Interview with Michel Chossudovsky
“What we must now tackle at an international level is war reparations. The war is over unless of course the West decides to continue this war e.g. with a no fly zone. That would be an extremely dangerous option at this stage because Syria has an advanced air defense system.”
Press TV has conducted an interview with Michel Chossudovsky, Center for Research on Globalization, Montreal, on the back of UN concern for the Syrian war spilling over into other countries.
The following is an approximate transcript of the interview.
Press TV: The UN is warning of an explosion in the Middle East if the war on Syria continues. The question is what has the UN itself done to prevent the war from exacerbating?
Chossudovsky: First of all, that statement was made by the head of the United Nations High Commission for Refugees. And the statement says that if the fighting doesn’t stop… the fighting is going to stop because the terrorists have been defeated.
And essentially if Western powers put a moratorium on their support to these al-Qaeda affiliated rebels, the war is over – at least, the ground war is over. Recent developments suggest and confirm that the country is under the control of the Syrian government. The rebel forces have been defeated in al-Qusayr and they’ve also been defeated in other parts of the country.
The question of humanitarian aid has to be, from my standpoint, addressed because, who are the protagonists of humanitarian aid, so-called humanitarian aid? Precisely the countries, which supported these rebel terrorists.

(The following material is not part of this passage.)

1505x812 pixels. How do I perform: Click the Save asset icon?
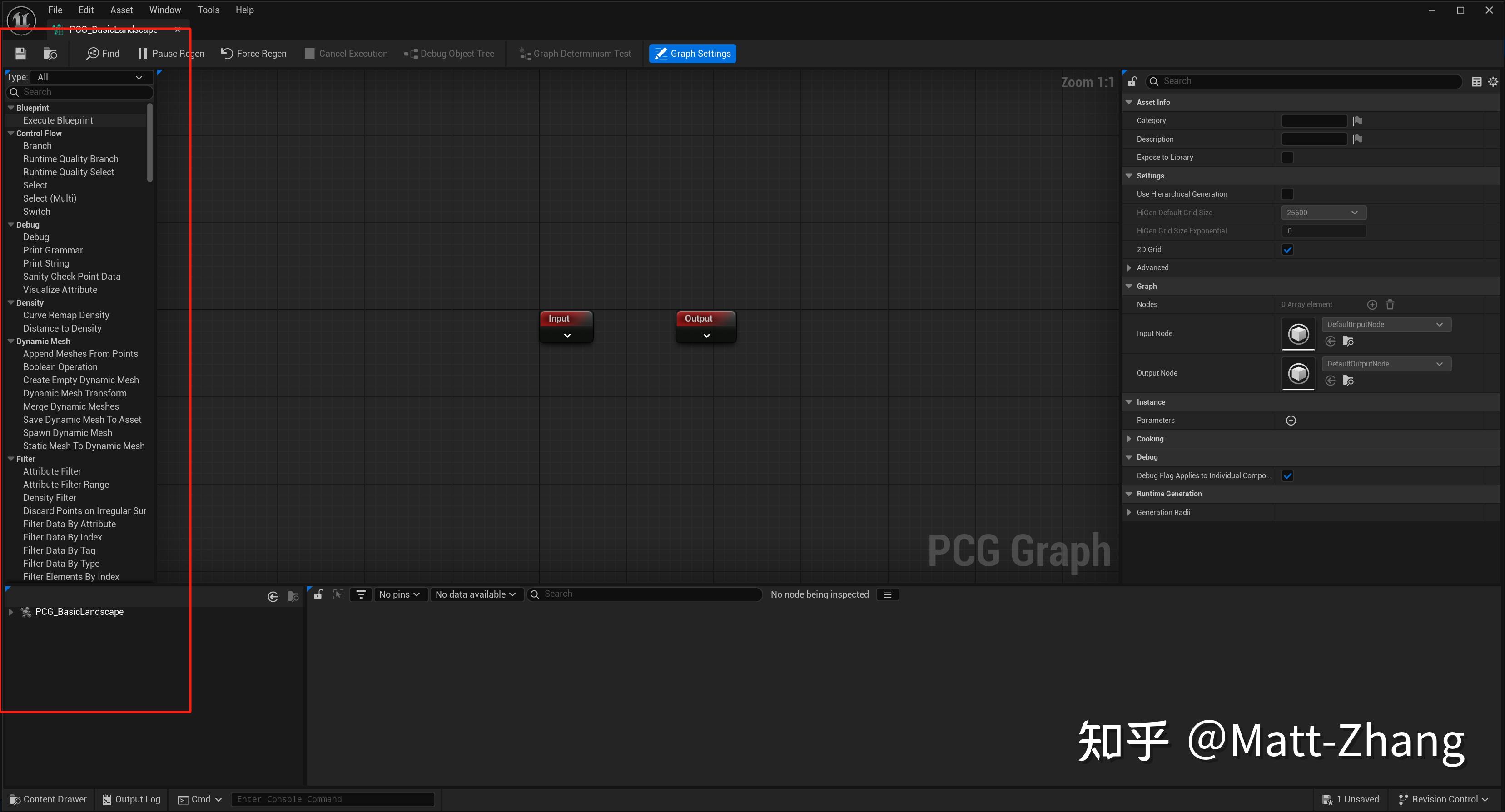coord(20,54)
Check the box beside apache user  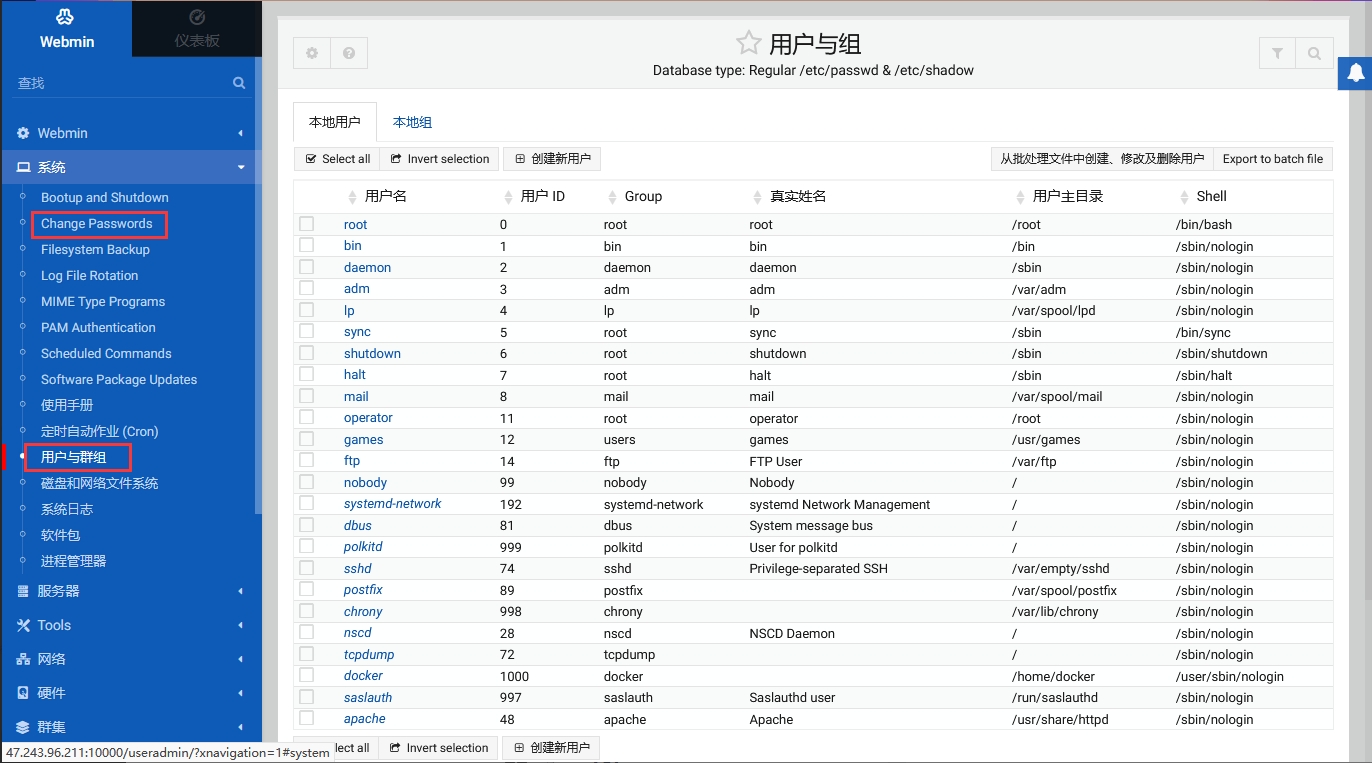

And I think what we should be raising at this stage is that it is well established that this war was waged by the United States, NATO and Israel with the support of the [Persian] Gulf states, Qatar and Saudi Arabia in particular and that under international law what is now required is war reparations.
So I would say: let us put the “humanitarian dimension” aside and focus on the billions and billions of dollars of war reparations, which are due to the Syrian government as a result of the legal support of these terrorist formations in Syria, which constitute essentially the ground forces – the foot soldiers of the Western military alliance.
Press TV: The recent victory in Qusayr and the recent revelation that Israeli-made weapons were seized from Syrian insurgents – What impact will this have on the dynamics of the conflict?
Chossudovsky: We’ve known from day one that Israel has supported al-Qaeda. And we also know that Israel has channeled weapons and logistic support to the rebels in the areas surrounding the occupied areas of the Golan Heights. And in fact Israel even established a hospital facility for the al-Qaeda rebels and was busing them back and forth, taking the wounded to the hospital and then sending them back to the war theatre.
Israel was involved in acts of aggression against a sovereign state together with NATO, particularly Turkey, Britain, France, the United States. French and British Special Forces, including SAS forces, MI6 and CIA agents were involved – We know it because it’s documented. Who is training the rebels in chemical weapons? The Western military alliance.
Prime Minister Laurent Fabius of France comes out –and it’s the typical sort of weapons of mass destruction saga– accusing the government of using chemical weapons against civilians when in fact CNN confirms that Western forces are training the rebels in the use of chemical weapons; when the Turkish police arrests al-Qaeda rebels – it just happened a week or so ago [the rebels had chemical weapons in their possession]
So we know that all this is fabrication, whereby the Western military alliance is accusing the government of committing atrocities, which they themselves have committed.
What we must now tackle at an intentional level is war reparations. The war is over unless of course the West decides to continue this war e.g. with a no-fly zone. That would be an extremely dangerous option at this stage because Syria has an advanced air defense system.
The S-300 is in place; it has been building up over the past 18 months; there are other elements of air defense; and it would be very unwise for the Western military alliance to impose a no-fly zone, which would immediately be subject to some kind of response.
So that is the background. This war has reached a point of transition. If there is no intervention on the part of the Western military alliance, the war is over.